Atualmente o fundo é
liderado pelo vice-governador José Berberan Ramalho e não tem meios
próprios, recorrendo aos recursos técnicos do Banco de Portugal
que, por sua vez, não tem valências para vender bancos, tendo
contratado assessores e consultores — o mais polémico foi o
ex-secretário de Estado, Sérgio Monteiro.
Outro especialista
lembra ainda que existem vários casos na Europa do euro onde existe
uma autoridade de resolução independente do supervisor, dando o
exemplo de Espanha.
Há apenas duas
ressalvas. O novo modelo teria de assegurar a independência desta
nova entidade pública face ao governo, sendo que a Comissão
Europeia não tem de dar parecer, mas tem de ser informada do novo
desenho.
A reserva mais
importante prende-se com o tempo de execução deste novo modelo que,
segundo um dos especialistas ouvidos pelo Observador, demoraria no
mínimo um ano a materializar. É certo que Catarina Martins impõe o
prazo do final do ano apenas para a aprovação da lei, mas ainda
assim, refere a mesma fonte, a sua redação teria de estar já muito
adiantada para esse prazo ser realizável.
O que não se pode
ou será muito difícil de fazer
A segunda condição
definida por Catarina Martins, que na verdade se divide em várias
subcondições, é muito mais difícil de executar, ou mesmo inviável
em alguns aspetos. A intenção de manter o Novo Banco na esfera
pública é o ponto que levanta mais impedimentos, de acordo com os
peritos ouvidos pelo Observador.
Esta exigência é
claramente incompatível com o compromisso assumido pelas autoridades
portuguesas junto da Direção-Geral de Concorrência europeia de
vender o Novo Banco no prazo de dois anos (até agosto de 2016). O
Novo Banco, assinala um dos especialistas ouvidos, é um bando de
resolução, ou seja, tem uma natureza transitória.
Portugal pode pedir
mais tempo para vender, o prazo foi aliás estendido esta semana, mas
não pode abdicar da venda, porque foi uma condição fundamental
para a obtenção da luz verde de Bruxelas à solução aplicada ao
Banco Espírito Santo em agosto de 2014.
Uma recapitalização
do Novo Banco por via de uma nova resolução também tem obstáculos
relevantes. A começar por quem decide a resolução. Não é o
governo que decide aplicar uma medida de resolução, explica uma
fonte do setor bancário, mas sim a autoridade de resolução, que
até ao final do ano é o Banco de Portugal e depois passará a ser o
conselho de resolução, uma entidade europeia independente. Logo,
António Costa não tem condições para se comprometer cm uma
resolução.
Por outro lado,
explica a mesma fonte, a resolução, mecanismo que implica perdas
para os investidores, aplica-se quando a alternativa é a liquidação,
o cenário que estava em cima da mesa nos casos do BES e também do
Banif.
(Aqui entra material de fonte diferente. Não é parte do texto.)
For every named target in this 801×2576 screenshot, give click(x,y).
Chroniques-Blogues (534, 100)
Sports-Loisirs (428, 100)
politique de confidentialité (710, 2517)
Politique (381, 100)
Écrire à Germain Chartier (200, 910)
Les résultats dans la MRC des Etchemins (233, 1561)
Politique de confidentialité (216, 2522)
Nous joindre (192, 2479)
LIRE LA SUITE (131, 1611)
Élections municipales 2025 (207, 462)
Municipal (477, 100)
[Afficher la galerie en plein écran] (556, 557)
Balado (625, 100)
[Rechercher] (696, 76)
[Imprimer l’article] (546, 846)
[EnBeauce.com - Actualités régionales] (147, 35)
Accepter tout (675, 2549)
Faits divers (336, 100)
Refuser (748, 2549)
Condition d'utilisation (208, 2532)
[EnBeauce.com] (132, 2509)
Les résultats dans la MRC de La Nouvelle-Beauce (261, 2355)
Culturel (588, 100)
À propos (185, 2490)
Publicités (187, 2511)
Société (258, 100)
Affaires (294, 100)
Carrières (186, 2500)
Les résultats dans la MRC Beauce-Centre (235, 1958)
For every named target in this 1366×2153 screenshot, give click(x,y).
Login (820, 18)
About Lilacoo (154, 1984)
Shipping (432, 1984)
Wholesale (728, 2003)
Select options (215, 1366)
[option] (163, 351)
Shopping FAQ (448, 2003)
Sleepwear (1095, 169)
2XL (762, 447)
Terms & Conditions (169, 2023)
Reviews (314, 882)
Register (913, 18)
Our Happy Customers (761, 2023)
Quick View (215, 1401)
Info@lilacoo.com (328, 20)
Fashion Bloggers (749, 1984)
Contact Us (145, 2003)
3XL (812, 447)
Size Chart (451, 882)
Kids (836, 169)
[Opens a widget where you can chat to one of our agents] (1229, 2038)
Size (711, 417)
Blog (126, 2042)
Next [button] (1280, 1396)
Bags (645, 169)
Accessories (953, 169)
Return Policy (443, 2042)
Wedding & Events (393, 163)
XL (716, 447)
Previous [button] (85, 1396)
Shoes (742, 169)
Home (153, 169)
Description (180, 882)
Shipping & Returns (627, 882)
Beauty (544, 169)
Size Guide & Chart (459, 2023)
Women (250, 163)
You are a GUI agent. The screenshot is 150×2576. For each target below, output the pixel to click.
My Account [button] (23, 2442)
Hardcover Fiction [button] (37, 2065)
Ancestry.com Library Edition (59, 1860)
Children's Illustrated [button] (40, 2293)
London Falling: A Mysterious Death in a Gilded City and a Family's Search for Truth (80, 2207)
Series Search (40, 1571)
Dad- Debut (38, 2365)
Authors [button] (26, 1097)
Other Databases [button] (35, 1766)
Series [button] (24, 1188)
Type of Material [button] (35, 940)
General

Não se faz uma resolução quando existem outras alternativas
para recapitalizar uma instituição, designadamente com recurso a
fundos privados, que no caso do Novo Banco viriam do comprador.
Outro especialista
considera que esta é “uma ideia peregrina” de execução muito
complexa, precisamente por causa dos pressupostos da resolução do
BES que apontam para a venda. Adicionalmente, alerta, o Novo Banco
precisa de capital, se ficar na esfera pública, como pretende o
Bloco, isso não vai aliviar os custos para os contribuintes, antes
pelo contrário.
A nacionalização
do Novo Banco seria uma saída possível, mas iria também implicar
custos adicionais para os contribuintes, cenário que o Bloco diz
querer evitar. Isto porque o Estado teria de compensar o Fundo de
Resolução e os bancos que o financiam do esforço financeiro feito
no Novo Banco. O Estado e os contribuintes teriam sempre de assumir a
fatura de futuras recapitalizações, obrigando a negociações
complexas com Bruxelas que exigiria reestruturações.
Quanto à sugestão
de impor perdas aos investidores de dívida sénior do BES/Novo
Banco, embora admissível no novo quadro legal de resolução, pode
revelar-se uma decisão perigosa, de acordo com um jurista ouvido
pelo Observador. Pode provocar uma crise de confiança no setor
bancário português. Os investidores veriam qualquer investimento
nos bancos portugueses como de alto risco. E isso colocaria mais
instituições em cheque, podendo no limite, voltar a exigir mais
esforço financeiro.
Solução para o
Banif vai contra objetivo de proteger contribuintes
Apesar das muitas
ressalvas às condições de Catarina Martins, os especialistas
contactados pelo Observador consideram que a solução definida para
o Banif levanta também muitas perplexidades, pela elevada fatura que
representa para os contribuintes e por manter a torneira do Estado
aberta para resgatar os bancos.
No limite, até vai
contra a filosofia em que assenta o mecanismo de resolução europeu
cujo principal objetivo é quebrar a ligação entre o risco soberano
e o risco da banca e proteger os contribuintes da salvação dos
bancos. Uma tal solução só seria concebível se a única
alternativa disponível fosse a liquidação do Banif, e foi isso
mesmo que o ministro das Finanças, Mário Centeno, disse esta
terça-feira no Parlamento. É claro que o facto de o Estado ser já
o maior acionista do banco também pesou na conta para os
contribuintes que pode chegar aos 3800 mil milhões de euros.